2. What's the best meal you've eaten in New York?
3. In one sentence, what do you actually do all day in your job?
4. Would you still live here on a $35,000 salary?
5. What's the last thing you saw on Broadway?
6. Do you give money to panhandlers?
7. What's your drink?
8. How often do you prepare your own meals?
9. What's your favorite medication?
10. What's hanging above your sofa?
11. How much is too much to spend on a haircut?
12. When's bedtime?
13. Which do you prefer, the old Times Square or the new Times Square?
14. What do you think of Donald Trump?
15. What do you hate most about living in New York?
16. Who is your mortal enemy?
17. When's the last time you drove a car?
18. Who should be the next president?
19. Times, Post, or Daily News?
20. Where do you go to be alone?
21. What makes someone a New Yorker?
Anyway, I love reading it. Especially when someone like Itamar Moses says, in response to "What do you hate most about living in New York?",
The knowledge that, because it is impossible to conquer New York, you either have to die here or leave defeated. You cannot leave in triumph. Or, I mean, maybe you can, if you reach some kind of "emotional maturity," but good luck with that, everybody.

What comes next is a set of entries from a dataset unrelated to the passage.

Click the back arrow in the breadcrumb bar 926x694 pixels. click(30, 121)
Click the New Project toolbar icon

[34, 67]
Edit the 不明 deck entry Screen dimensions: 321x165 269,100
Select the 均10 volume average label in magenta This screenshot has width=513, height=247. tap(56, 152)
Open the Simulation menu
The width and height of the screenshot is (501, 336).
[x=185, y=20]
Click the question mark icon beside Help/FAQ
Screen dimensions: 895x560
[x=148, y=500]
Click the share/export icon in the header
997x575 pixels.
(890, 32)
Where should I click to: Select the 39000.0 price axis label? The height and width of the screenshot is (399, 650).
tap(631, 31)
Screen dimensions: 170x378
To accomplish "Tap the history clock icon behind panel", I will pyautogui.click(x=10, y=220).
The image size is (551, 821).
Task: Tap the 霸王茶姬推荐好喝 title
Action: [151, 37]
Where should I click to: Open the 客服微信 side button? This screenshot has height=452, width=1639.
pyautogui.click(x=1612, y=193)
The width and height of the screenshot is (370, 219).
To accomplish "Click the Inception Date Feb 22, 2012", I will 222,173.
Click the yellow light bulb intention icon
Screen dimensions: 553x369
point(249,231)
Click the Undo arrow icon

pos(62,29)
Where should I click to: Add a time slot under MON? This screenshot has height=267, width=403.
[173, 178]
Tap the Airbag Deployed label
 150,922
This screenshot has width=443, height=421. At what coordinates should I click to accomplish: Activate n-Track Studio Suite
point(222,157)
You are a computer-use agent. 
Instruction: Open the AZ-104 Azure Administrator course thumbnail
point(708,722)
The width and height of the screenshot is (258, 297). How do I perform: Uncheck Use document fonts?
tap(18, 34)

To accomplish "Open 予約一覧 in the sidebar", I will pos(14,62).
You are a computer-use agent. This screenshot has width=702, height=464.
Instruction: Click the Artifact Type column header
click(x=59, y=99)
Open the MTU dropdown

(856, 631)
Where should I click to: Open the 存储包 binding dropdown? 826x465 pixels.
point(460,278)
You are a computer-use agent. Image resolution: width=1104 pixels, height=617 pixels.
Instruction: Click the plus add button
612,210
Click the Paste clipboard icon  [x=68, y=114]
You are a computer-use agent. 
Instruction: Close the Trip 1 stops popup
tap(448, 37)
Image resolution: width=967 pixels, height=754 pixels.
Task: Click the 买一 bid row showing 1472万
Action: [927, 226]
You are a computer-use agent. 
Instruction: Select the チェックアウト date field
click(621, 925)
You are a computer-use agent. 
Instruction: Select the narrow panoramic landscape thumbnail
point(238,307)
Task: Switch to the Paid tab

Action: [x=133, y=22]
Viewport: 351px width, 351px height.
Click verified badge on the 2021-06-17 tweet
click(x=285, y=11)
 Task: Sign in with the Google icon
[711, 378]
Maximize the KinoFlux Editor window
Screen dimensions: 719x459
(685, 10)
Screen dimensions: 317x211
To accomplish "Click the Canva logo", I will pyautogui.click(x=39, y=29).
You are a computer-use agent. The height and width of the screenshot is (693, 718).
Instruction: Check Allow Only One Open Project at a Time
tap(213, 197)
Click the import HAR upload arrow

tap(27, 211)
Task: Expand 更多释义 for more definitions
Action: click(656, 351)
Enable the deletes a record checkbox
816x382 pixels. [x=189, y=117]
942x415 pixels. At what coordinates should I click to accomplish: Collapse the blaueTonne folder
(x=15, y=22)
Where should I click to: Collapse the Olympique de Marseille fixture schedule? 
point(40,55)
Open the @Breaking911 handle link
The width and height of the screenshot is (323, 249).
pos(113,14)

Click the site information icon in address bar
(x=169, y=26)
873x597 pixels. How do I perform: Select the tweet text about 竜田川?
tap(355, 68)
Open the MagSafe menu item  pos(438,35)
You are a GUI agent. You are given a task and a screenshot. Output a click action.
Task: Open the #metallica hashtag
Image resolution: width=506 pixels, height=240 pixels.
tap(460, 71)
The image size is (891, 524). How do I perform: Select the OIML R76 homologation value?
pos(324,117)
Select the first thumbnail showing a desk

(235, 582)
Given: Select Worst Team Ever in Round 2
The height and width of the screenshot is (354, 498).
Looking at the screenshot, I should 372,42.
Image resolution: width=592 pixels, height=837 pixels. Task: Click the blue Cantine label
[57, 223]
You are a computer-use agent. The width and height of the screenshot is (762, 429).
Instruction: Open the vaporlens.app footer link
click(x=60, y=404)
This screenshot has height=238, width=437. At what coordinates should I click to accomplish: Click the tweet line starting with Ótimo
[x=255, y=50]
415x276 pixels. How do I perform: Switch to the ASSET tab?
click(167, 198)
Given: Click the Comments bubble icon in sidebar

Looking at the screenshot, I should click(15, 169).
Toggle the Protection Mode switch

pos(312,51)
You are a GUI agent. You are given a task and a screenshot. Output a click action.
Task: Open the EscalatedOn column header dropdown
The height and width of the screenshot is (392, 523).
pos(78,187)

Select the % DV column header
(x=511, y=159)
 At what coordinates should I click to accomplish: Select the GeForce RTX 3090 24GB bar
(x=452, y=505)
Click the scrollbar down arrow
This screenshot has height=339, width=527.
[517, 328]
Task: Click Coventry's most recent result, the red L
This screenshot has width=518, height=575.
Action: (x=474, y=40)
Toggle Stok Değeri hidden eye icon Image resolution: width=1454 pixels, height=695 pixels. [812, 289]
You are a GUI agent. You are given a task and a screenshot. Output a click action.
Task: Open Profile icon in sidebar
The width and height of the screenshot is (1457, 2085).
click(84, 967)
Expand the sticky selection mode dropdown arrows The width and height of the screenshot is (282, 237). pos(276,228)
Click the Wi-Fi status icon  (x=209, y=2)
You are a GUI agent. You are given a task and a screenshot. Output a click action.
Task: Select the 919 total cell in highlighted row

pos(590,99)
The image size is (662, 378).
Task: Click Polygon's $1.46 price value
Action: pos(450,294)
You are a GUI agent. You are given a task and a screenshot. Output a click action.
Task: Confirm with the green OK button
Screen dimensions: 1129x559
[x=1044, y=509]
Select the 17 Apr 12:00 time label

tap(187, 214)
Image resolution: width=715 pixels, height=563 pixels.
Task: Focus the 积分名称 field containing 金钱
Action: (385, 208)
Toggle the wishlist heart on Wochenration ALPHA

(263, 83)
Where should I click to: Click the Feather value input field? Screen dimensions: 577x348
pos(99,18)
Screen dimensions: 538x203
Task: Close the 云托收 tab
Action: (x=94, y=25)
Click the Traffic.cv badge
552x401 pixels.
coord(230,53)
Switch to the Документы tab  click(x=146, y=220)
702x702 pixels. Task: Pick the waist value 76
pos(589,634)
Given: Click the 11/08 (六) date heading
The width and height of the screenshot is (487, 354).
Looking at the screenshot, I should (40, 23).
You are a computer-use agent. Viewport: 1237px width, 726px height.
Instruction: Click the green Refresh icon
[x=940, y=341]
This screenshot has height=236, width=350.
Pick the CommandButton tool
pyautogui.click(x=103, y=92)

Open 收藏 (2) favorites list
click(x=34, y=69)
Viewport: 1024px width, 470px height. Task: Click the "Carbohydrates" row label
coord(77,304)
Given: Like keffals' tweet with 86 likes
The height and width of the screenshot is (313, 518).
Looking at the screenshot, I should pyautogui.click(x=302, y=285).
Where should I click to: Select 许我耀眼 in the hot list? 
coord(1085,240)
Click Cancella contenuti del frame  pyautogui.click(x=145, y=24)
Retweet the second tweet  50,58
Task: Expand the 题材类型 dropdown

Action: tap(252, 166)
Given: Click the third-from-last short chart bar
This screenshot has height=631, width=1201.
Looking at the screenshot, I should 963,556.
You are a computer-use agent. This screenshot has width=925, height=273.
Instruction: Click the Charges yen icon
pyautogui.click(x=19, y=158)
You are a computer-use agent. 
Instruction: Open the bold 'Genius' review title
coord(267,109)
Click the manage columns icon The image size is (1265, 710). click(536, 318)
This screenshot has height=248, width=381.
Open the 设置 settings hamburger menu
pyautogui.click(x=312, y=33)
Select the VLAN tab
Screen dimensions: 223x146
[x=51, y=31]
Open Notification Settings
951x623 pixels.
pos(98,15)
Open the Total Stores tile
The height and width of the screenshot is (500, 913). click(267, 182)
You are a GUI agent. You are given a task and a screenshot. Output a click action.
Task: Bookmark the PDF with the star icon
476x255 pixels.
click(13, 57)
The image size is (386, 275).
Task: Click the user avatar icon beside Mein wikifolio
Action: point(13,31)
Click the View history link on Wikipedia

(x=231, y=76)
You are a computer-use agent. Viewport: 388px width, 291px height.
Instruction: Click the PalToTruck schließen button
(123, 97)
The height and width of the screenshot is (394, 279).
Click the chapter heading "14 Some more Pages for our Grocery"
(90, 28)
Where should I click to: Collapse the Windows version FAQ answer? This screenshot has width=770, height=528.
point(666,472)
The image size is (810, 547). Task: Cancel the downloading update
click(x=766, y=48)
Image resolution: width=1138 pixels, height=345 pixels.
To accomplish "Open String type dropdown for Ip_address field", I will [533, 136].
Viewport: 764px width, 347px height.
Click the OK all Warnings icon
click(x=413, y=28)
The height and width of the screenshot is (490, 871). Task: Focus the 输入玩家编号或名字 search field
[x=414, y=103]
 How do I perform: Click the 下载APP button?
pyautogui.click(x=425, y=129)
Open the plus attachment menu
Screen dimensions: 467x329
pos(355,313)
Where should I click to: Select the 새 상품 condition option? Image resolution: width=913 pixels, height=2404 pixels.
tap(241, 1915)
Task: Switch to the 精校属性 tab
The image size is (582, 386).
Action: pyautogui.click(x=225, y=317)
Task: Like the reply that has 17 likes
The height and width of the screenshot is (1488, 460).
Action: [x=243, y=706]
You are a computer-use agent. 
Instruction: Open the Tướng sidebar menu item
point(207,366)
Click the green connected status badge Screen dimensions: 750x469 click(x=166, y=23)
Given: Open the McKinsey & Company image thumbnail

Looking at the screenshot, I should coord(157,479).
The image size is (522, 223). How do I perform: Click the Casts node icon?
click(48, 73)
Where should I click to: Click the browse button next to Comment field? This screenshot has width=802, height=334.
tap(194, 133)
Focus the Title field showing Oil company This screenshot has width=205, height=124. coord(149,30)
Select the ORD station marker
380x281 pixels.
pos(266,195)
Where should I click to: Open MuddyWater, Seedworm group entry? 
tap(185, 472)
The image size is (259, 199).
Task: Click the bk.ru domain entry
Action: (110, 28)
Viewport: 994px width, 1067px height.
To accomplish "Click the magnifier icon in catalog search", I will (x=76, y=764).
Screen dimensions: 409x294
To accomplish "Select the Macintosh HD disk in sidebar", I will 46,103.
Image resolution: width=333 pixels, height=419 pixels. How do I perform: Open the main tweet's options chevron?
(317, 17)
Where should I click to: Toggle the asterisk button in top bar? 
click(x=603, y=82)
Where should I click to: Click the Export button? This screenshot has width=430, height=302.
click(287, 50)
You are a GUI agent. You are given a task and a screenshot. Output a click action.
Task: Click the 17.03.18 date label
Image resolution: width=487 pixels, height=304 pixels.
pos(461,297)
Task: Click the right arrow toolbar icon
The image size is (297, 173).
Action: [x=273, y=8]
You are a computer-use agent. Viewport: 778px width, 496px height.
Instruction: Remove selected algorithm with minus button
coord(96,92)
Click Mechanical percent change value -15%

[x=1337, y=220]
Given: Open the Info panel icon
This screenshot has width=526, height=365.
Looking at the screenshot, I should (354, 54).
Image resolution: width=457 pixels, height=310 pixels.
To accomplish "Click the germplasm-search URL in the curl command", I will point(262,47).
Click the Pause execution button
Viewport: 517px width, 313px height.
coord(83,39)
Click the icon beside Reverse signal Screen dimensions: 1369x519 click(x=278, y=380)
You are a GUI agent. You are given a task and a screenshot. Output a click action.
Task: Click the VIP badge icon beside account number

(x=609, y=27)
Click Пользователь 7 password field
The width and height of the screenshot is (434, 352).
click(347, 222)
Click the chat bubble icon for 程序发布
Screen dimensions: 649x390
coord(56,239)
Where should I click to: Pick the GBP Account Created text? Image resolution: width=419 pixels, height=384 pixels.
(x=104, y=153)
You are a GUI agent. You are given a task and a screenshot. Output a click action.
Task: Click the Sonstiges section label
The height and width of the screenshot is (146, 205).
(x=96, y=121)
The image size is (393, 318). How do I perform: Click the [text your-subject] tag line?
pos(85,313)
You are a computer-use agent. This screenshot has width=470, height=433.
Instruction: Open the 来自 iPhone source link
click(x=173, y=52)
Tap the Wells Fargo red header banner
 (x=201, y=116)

Which is what I spent my entire last post trying to say, and mr moses here says it in one pithy little response to a questionnaire. I guess this is why he is a playwright (untested and young, but still, a playwright), and I am not. Not that I want to be a playwright.
I think I might want to fall in love with Itamar Moses. He thinks "someone who could never get elected, like Joseph Biden," should be our next President. "Have you ever seen that guy yelling at generals about torture?" he says. "I want a president who is as apoplectically outraged as I am about the last eight years."
Yes, he used the word apoplectically to describe how he was feeling, which was outraged. Apoplectically. I love him.